Signature Bank (NASDAQ: SBNY) had total assets of $16.5 billion as of Sept. 30. The bank reported third-quarter earnings of $47.7 million, or a dollar a share, increasing from $45.3 million, or $0.96 a share, in the second quarter, and $38.4 million, or $0.83 a share, in the third quarter of 2011. Total loans grew by 9% just in the third quarter, to $8.8 billion as of Sept. 30, growing by 28% from a year earlier.

The shares trade for 2.1 times their reported Sept. 30 book value of $33.80, and for 16 times the consensus 2013 EPS estimate of $4.29. The consensus 2014 EPS estimate is $4.69. The company is also outperforming expectations, as noted by KBW analyst Christopher McGratty, who wrote that “in the world of modest economic growth, Signature continues to defy the banking odds, producing 36 percent [annualized] loan growth in what we had expected to be a seasonally slower growth quarter.” Loan growth has occurred across all asset classes. McGratty rates the company as “market perform,” while Jefferies rates it a “buy.”

First Republic Bank

First Republic (NYSE: FRC) had $32.6 billion in assets as of Sept. 30. The bank has offices in with offices in California, Oregon, Connecticut, Massachusetts, and New York, focusing on private banking and jumbo mortgage lending. On Nov. 2 the bank announced a deal to acquire Luminos Capital, which is an investment advisor with $5.5 billion assets under management.

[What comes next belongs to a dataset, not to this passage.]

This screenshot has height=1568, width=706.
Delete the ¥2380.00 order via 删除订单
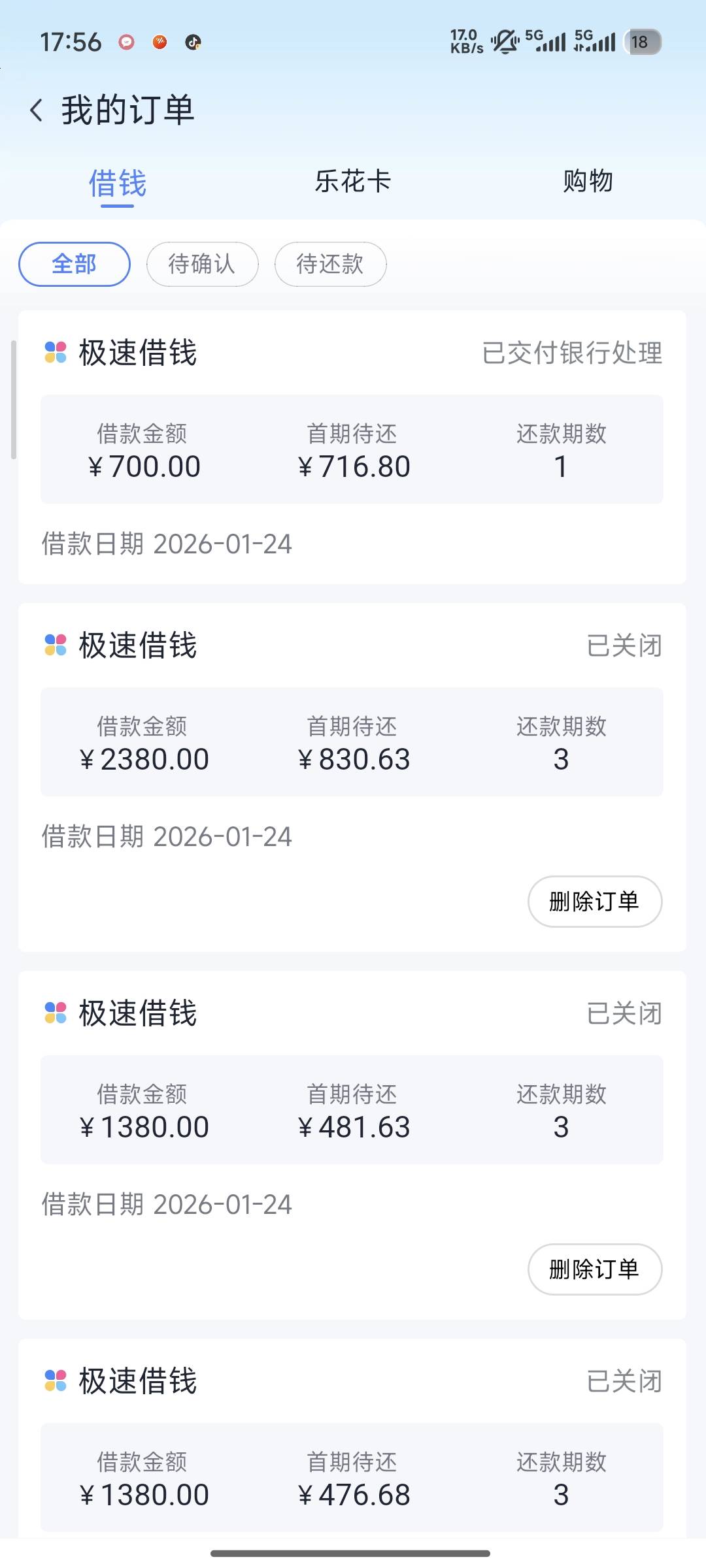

First Republic reported third-quarter earnings available to common stockholders of $97 million, or $0.72 a share, increasing from $87.8 million, or $0.66 a share, in the third quarter of 2011. Third-quarter net interest income was $298.8 million, increasing 3% from the previous quarter, and 11% year-over-year. First Republic is another bank that has seen loans grow – a total growth of 27% year-over-year, to $26.3 billion, as of Sept. 30. The bank’s operating return on assets was 1.27% and its return on average tangible common equity was 13.87% during the aforementioned quarter, according to Thomson Reuters Bank Insight.

Jefferies analyst Casey Haire has upgraded the stock to a “buy” from “hold.”

ceciljohn2002 has no positions in the stocks mentioned above. The Motley Fool owns shares of Bank of America. Try any of our Foolish newsletter services free for 30 days. We Fools may not all hold the same opinions, but we all believe that considering a diverse range of insights makes us better investors. The Motley Fool has a disclosure policy. Is this post wrong? Click here. Think you can do better? Join us and write your own!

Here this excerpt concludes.